The First Paragraph: Before & After
If you’ve ever read something and wondered about the process—Where did this come from? Did it always read this way? What did the author and editor(s) change?—well here’s a bit of insight into that:
The original first paragraph of APOCALYPSE ALLEY (original = the first version I sent to the editor, which was far from the actual “original”) read like this:
Spent casings everywhere across the parking lot like peanut shells on a bar floor. A dead off-the-shelf, ball-based Danoru Technologies Samurai Interceptor in a twisted, gleaming heap, drowned in its own hydraulic oils. Scraps of high-tensile netting. Plastic shards from burst floodlights.

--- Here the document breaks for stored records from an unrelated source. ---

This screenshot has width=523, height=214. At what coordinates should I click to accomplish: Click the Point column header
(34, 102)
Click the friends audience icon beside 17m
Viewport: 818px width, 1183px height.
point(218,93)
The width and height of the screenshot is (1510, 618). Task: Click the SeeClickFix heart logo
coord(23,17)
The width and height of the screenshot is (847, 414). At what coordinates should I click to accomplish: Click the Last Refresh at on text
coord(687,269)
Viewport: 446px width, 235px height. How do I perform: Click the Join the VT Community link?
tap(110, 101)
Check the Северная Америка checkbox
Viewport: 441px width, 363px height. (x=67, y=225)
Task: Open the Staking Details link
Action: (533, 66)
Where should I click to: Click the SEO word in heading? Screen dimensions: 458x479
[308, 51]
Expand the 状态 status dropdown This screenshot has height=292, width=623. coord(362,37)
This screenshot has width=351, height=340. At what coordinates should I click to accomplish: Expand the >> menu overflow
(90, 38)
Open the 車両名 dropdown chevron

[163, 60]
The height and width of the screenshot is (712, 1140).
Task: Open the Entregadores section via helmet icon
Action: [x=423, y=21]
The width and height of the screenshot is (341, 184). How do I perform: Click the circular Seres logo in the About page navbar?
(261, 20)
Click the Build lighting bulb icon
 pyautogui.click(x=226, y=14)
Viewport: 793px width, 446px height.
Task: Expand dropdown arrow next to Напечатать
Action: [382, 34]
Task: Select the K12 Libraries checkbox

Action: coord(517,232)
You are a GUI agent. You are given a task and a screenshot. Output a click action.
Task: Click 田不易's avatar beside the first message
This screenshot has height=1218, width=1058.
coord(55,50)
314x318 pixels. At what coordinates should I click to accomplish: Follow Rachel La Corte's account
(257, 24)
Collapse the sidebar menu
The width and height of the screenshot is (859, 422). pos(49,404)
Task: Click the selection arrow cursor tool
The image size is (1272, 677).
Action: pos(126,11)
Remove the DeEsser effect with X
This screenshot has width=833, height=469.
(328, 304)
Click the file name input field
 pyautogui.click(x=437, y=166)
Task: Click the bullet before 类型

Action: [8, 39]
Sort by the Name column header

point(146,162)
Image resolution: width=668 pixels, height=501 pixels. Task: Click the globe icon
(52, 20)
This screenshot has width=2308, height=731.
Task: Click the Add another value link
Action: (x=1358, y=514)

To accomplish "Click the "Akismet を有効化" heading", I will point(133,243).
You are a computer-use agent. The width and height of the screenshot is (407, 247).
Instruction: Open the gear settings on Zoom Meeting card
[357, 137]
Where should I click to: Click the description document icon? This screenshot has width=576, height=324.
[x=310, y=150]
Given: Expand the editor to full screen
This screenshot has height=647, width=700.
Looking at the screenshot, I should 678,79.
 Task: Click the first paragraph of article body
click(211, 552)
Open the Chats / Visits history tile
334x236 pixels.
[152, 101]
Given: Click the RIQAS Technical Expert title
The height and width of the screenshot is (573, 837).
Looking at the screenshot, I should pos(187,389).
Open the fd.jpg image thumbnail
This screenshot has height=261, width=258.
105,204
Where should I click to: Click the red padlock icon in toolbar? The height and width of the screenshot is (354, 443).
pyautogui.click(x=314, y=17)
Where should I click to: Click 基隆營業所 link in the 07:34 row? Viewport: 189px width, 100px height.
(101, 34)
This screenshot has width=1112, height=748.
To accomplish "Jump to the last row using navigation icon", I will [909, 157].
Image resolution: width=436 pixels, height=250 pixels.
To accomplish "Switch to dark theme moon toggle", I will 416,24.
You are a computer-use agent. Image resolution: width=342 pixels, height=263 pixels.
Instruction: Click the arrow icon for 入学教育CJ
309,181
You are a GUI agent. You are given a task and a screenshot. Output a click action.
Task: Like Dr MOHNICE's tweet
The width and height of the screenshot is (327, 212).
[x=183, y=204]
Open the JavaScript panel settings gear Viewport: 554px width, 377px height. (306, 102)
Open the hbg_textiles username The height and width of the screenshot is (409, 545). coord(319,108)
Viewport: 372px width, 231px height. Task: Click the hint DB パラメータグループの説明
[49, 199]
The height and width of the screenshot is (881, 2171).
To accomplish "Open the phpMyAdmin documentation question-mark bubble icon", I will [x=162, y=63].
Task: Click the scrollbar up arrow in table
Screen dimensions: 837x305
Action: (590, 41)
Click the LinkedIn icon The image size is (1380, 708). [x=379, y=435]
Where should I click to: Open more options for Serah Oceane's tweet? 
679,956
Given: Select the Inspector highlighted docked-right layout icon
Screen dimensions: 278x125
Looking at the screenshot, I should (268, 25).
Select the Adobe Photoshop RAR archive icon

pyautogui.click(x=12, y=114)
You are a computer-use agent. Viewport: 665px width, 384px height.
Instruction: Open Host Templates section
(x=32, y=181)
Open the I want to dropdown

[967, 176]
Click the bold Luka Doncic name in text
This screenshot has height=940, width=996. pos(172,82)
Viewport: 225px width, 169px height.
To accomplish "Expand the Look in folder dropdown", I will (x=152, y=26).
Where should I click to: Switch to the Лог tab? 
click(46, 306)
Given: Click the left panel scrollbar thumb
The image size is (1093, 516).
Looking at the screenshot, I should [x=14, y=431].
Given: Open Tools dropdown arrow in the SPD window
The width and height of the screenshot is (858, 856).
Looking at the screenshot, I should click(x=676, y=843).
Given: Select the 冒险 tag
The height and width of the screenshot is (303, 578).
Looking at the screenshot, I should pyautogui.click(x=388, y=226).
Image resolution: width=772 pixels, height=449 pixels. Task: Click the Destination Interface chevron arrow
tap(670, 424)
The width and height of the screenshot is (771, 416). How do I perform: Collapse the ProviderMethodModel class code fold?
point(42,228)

There were bullet holes punched in the corrugated walls and divots blasted out of concrete. The whole compound stank like burnt wiring.
The published version reads like this:
Spent casings littered the parking lot. A dead Atari Koroshiya 036 urban combat drone lay drowned in its own hydraulic oils, a twisted, scarred wreck. Scraps of high-tensile netting and plastic shards from burst floodlights sparkled in the afternoon sunlight. There were bullet holes punched in the corrugated walls and divots blasted out of concrete. The whole compound stank of burnt wiring.
Walking through the changes, first the relatively minor but significant change: the name of the drone.
Using an imaginary company, “Danoru Technologies,” didn’t really do any work for the story. “Atari,” on the other hand, shows the reader that this world is sort of like ours—both have a company called Atari—but in this world the video game company also manufactures killer drones, which is a comment on… well, a lot of things.
“Samurai” became “Koroshiya” because I wanted to ditch the connotation of “nobility” or “honor” and focus on sudden death.
I added the designation 036 mostly for my own amusement (I make a lot of references no one but me will get). In this case, .36 is the caliber of the 1851 Colt Navy revolver, the gun used by a character in my short stories.
I changed the description slightly because the overall look of the drone also changed in my head. It was no longer “off-the-shelf” or “ball-based” (think BB-8, or the dwarven spheres from Elder Scrolls) but more mantis-like, because mantises are cool, yet creepy.
And then the major change: I took a bunch of sentence fragments and made them into sentences. The original idea was that sentence fragments would feel “edgy.” Instead they felt clumsy and static. The word “littered” was better than the peanut simile; and “sparkled” was a nice contrast to the violence it described.
The editing on this paragraph isn’t necessarily representative. There are plenty of paragraphs in APOCALYPSE ALLEY that weren’t changed at all, and others that were rewritten entirely. But I chose this one to share because the changes were pretty straightforward and gave a useful insight into how books change over the editing process.